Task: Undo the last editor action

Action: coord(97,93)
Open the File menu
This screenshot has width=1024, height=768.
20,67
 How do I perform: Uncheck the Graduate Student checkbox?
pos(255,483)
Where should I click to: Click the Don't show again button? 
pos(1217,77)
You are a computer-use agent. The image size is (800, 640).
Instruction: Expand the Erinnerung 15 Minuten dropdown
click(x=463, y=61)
--
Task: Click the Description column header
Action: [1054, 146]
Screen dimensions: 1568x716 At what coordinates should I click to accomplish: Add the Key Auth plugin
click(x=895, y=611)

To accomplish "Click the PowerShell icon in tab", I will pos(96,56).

__YOUR GOAL__
Find the line with "Task: Undo the last editor action" in the material above. Reproduce it and each line after it up to and including the line with "You are a computer-use".

__RESULT OF THIS EXERCISE__
Task: Undo the last editor action

Action: coord(97,93)
Open the File menu
This screenshot has width=1024, height=768.
20,67
 How do I perform: Uncheck the Graduate Student checkbox?
pos(255,483)
Where should I click to: Click the Don't show again button? 
pos(1217,77)
You are a computer-use agent. The image size is (800, 640).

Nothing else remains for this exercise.